Bajaj Finance has developed a new business framework and is working on upgrading its digital platform in a bid to more than double its customer base to 105 million over the next few years from a little over 44 million at present. The company will launch the new business and digital strategy by mid-2021 and hopes the initiative will increase the cross-selling of various financial products such as loans, insurance, mutual funds and cards.

At present around 54% of its customer base, or over 23 million customers contribute to the company’s cross-selling business, the company said in its investor presentation for the quarter-ended September 30, 2020.

The Company is in the middle of significantly strengthening its technology, data science, app design and content design teams. The Company is working towards delivering a transformed customer experience model for it 105 MM customers and prospects by June-July 21.

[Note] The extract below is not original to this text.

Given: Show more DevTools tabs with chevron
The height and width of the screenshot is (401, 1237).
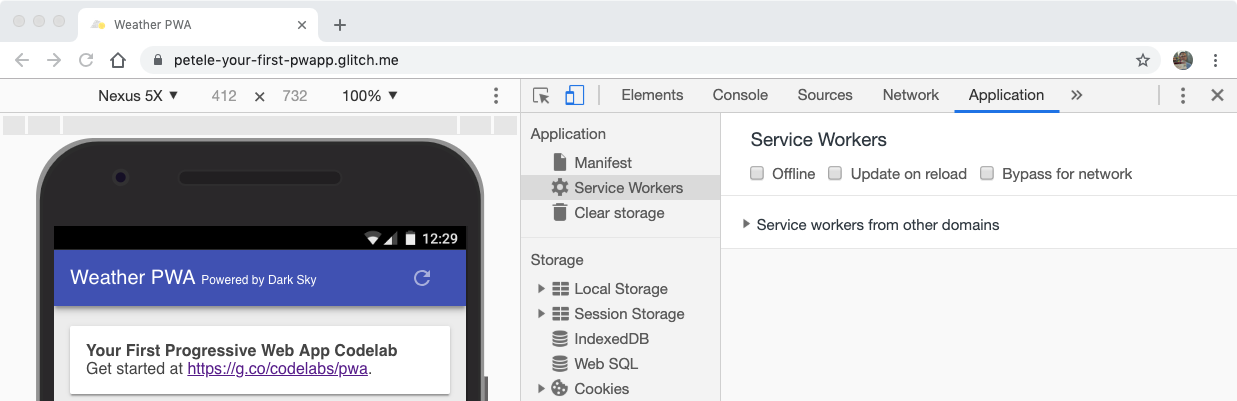Looking at the screenshot, I should tap(1076, 96).
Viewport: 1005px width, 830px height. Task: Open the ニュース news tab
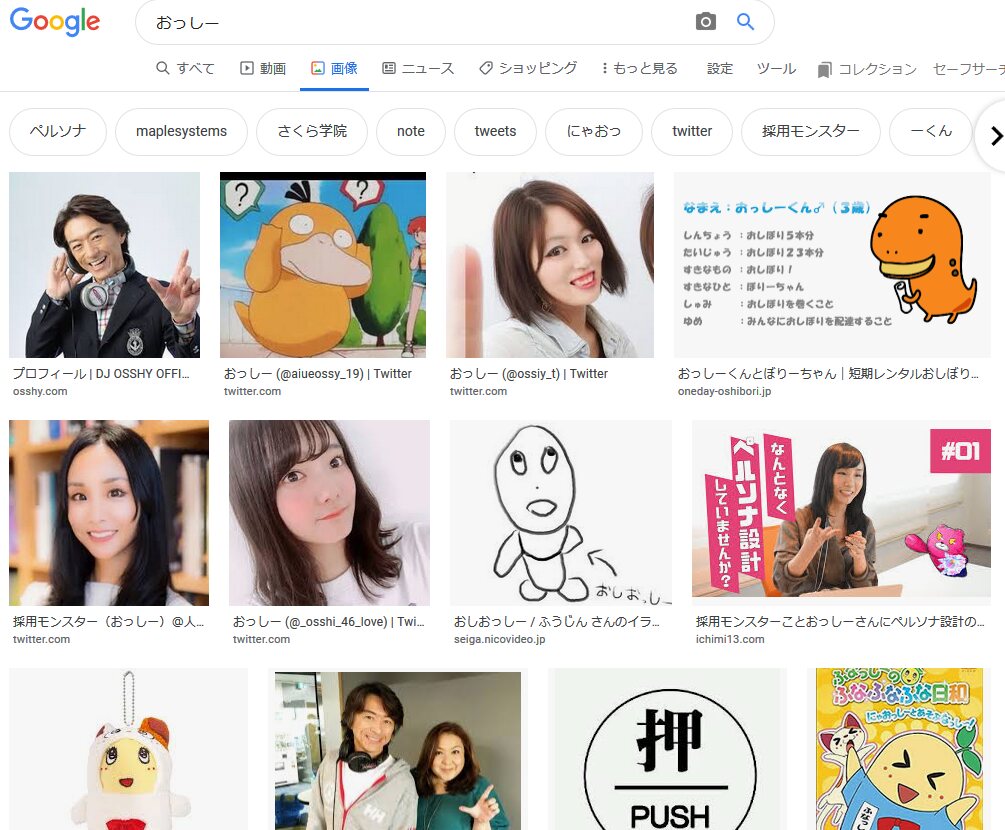tap(418, 68)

Bajaj Finance Ltd Investor Presentation 21, October 2020

According to the company’s earnings transcript, Rajeev Jain, managing director, Bajaj Finance said that the company has created a new framework for growth over the next 3 to 4 years, termed as “3-in-1″, through which customers can purchase a host of financial products in seamless and friction-less manner.”As we deliver 3-in-1 financial services, the share of fee [income] as a result of product and customers should grow. It will be lot more bought or pull rather than push. So I would be really, really excited about cross-sell frame and products per customer as 3-in-1 financial service will get delivered…as a result of the upgraded platform the cost of doing business will go down in the next few years,” he said.

Queries sent to Bajaj Finserv did not elicit a response. Bajaj Finserv Ltd is the holding company of Bajaj Finance Ltd, a non-bank financial company, Bajaj Housing Finance Ltd, a mortgage lender, Bajaj Allianz General Insuance Company Ltd and Bajaj Allianz Life Insuance Company Ltd.

Cross-sell risks and potential

The cross-selling potential differs from product-to-product in terms of risk, but due to the Covid-19 pandemic the capacity for the company to cross-sell products has waned. Jain says that they are willing to provide personal loans to 5 million customers out of the total 23 million cross-sell franchise, whereas before it was willing to finance personal loans to 11.2 million of these customers.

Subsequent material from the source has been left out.